No dobrze, mówi pan o uzbrojeniu, mówi pan o wyposażeniu, a ja pytam się, panie dyrektorze, co z tym tlenem? Dochodzą
różne sygnały, że tlenu zaczyna brakować. Jak to jest u pana w szpitalu?
Trzeba powiedzieć wprost - samego tlenu nie brakuje, bo póki co dostawcy
tlenu nie zgłaszają, że tego tlenu może zabraknąć. Natomiast zupełnie inną kwestią jest kwestia dystrybucji tego
tlenu, to jest pierwsze zagadnienie, które staje się pomału kłopotliwe. Czyli fakt, że dostawcy dysponują określonym taborem
samochodowym, a niestety tankowanie tlenu, rozwożenie, przepompowywanie do zbiorników
też trwa i momencie, w którym odbiorców jest zdecydowana większa ilość i ta
jakby ilość dostarczonego tlenu się zwiększa, no niestety te transporty stają się niewydolne. Ale
z tym sobie jeszcze jakoś radzimy. Zupełnie innym zagadnieniem, mimo że częściowo też zrobiliśmy tą pracę domową i w wielu szpitalach,
które nie miały wystarczającego wyposażenia w tlen, udało się przygotować tą instalację tlenową, jest kwestia
czegoś co na przykład, z czym mamy do czynienia w szpitalu uniwersyteckim. Nowoczesny szpital, ponad 1000
łóżek, który naprawdę ma możliwość w dowolnym miejscu na terenie szpitala prowadzenia tlenoterapii. Ale pojawia się pewnego
rodzaju "ale". To "ale" dotyczy podstawowych praw fizyki, mówiących o tym, że o ile ktoś zakładał, że będziemy prowadzić
tlenoterapię w każdym miejscu szpitala od szpitalnego oddziału ratunkowego, bloku operacyjnego po oddziały łóżkowe, to nikt
nie zakładał, że ta tlenoterapia będzie prowadzona jednoczasowo. W normalnych warunkach trzech, czterech, no może pięciu
pacjentów czasami korzystających z tlenoterapii i to stosunkowo na tych niewielkich przepływach tlenu na
oddziale to był standard szpitala uniwersyteckiego. W tym momencie na oddziałach covidowych większość pacjentów korzysta z
tlenoterapii. I niestety moja smutna refleksja jest taka, że ostatnie dni pokazują, że na pytanie "ilu pan ma pacjentów?"

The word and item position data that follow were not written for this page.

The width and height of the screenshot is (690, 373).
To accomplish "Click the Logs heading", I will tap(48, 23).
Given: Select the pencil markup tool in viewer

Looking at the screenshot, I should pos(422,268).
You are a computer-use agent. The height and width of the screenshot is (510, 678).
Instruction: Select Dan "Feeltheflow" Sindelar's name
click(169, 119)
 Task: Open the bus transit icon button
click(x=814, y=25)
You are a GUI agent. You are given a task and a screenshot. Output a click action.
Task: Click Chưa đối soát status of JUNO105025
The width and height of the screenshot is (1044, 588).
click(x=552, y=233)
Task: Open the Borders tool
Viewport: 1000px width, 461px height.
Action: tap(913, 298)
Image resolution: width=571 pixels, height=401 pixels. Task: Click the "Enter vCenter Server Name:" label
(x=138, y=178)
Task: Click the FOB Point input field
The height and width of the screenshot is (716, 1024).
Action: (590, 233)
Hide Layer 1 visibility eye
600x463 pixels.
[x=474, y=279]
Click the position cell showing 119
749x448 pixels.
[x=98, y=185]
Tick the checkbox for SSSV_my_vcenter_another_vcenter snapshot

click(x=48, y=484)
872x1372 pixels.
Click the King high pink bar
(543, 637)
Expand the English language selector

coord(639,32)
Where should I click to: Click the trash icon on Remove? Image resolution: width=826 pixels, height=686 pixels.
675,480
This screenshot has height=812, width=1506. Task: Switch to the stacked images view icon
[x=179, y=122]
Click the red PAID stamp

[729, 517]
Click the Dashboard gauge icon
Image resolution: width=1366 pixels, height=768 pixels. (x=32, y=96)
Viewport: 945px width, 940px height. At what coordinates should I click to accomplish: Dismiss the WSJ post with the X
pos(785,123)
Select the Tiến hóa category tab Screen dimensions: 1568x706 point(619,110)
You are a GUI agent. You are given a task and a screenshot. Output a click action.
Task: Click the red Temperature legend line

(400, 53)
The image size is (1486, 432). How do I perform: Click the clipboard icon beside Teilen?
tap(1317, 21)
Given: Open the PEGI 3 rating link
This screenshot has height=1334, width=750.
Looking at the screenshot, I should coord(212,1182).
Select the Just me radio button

odpowiadam taką i taką ilość, aktualnie w szpitalu uniwersyteckim jest ponad 260 pacjentów, a ilu z tych pacjentów
korzysta z tlenoterapii? Odpowiedź brzmi niestety ponad 95% pacjentów. Są pojedynczy pacjenci,
którzy nie są podłączeni do tlenoterapii i to na przykład są pacjenci specjalistyczni chirurgiczni, u których jest na przykład COVID,
a doszło do złamania nogi, doszło do konieczności wykonania jakiegoś zabiegu operacyjnego. To są jedyne przypadki pacjentów,
którzy z tlenu nie korzystają. Pozostali z tego tlenu korzystają i niestety, ponieważ instalacja ma swoje
naturalne ograniczenia - średnica rury i co za tym idzie możliwość przepływu tlenu jest ograniczona - zbliżamy się do
granicznych wielkości tych przepływów, które mogą powodować dwie rzeczy. Przede wszystkim istnieje jakieś realne
ryzyko awarii z jednej strony, a z drugiej strony może się okazać, że w którymś momencie ta możliwość
dostarczania tego tlenu do pacjentów niestety też się wyczerpie. I to jest dla nas jakieś bardzo duże wyzwanie. Próbujemy
dywersyfikować, próbujemy rozdzielać oddziały covidowe, tak żeby w różnych budynkach się znajdowały. No tylko, że niestety tych oddziałów covidowych
mamy coraz więcej i tego zużycia tlenu też mamy coraz więcej.